In this post, we walk through:
- Creating a partitioned table for your AWS CloudTrail logs. In order to reduce costs and time to query results in Athena, we’ll show you how to partition your data. If you’re not already familiar with partitioning, you can learn about it in the Athena user guide.
- Constructing SQL queries to search for PCI DSS audit log evidence. The SQL queries that are provided in this post are directly related to PCI DSS requirement 10. Customizing these queries to meet your responsibilities may be able to assist you in preparing for a PCI DSS assessment.
- Creating an AWS Lambda function to automate running these SQL queries daily, in order to help address the PCI DSS daily log review requirement 10.6.1.

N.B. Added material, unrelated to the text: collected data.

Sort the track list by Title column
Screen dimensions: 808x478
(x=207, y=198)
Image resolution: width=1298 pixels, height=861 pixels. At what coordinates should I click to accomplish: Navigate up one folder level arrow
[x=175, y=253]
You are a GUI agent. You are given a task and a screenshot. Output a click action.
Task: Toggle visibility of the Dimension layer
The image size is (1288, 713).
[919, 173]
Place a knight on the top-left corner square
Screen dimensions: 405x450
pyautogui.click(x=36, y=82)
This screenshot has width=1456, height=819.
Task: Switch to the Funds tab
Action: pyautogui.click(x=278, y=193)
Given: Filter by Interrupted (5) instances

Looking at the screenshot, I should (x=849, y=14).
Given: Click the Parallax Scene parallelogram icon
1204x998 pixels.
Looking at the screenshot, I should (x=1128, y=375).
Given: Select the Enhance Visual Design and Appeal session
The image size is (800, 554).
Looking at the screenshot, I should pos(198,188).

Create and partition a table
The following code will create and partition a table for CloudTrail logs. Before you execute this query, be sure to replace the variable placeholders with the information from your database. They are:
- <YOUR_TABLE> – the name of your Athena table
- LOCATION – the path to your CloudTrail logs in Amazon S3. An example is included in the following code. It includes the variable placeholders:
- <AWS_ACCOUNT_NUMBER> – your AWS account number. If using organizational CloudTrail, use the following format throughout the post for this variable: o-<orgID>/<ACCOUNT_NUMBER>
- <LOG_BUCKET> – the bucket name where the CloudTrail logs to be queried reside
Execute the query. You should see a message stating Query successful.
The preceding query creates a CloudTrail table and defines the partitions in your Athena database. Before you begin running queries to generate evidence, you will need to run alter table commands to finalize the partitioning.
Be sure to update the following variable placeholders with your information:
- <YOUR_DATABASE> – the name of your Athena database
Provide values for the following variables:
- region – region of the logs to partition
- month – month of the logs to partition
- day – day of the logs to partition
- year – year of the logs to partition
- LOCATION – the path to your CloudTrail logs in Amazon S3 to partition, down to the specific day (should match the preceding values of region, month, day, and year). It includes the variable placeholders:
After the partition has been configured, you can query logs from the date and region that was partitioned. Here’s an example for PCI DSS requirement 10.2.4 (all relevant PCI DSS requirements are described later in this post).
Create a Lambda function to save time
As you can see, this process above can involve a lot of manual steps as you set up partitioning for each region and then query for each day or region. Let’s simplify the process by putting these into a Lambda function.
Use the Lambda console to create a function
To create the Lambda function:
- Open the Lambda console and choose Create function, and select the option to Author from scratch.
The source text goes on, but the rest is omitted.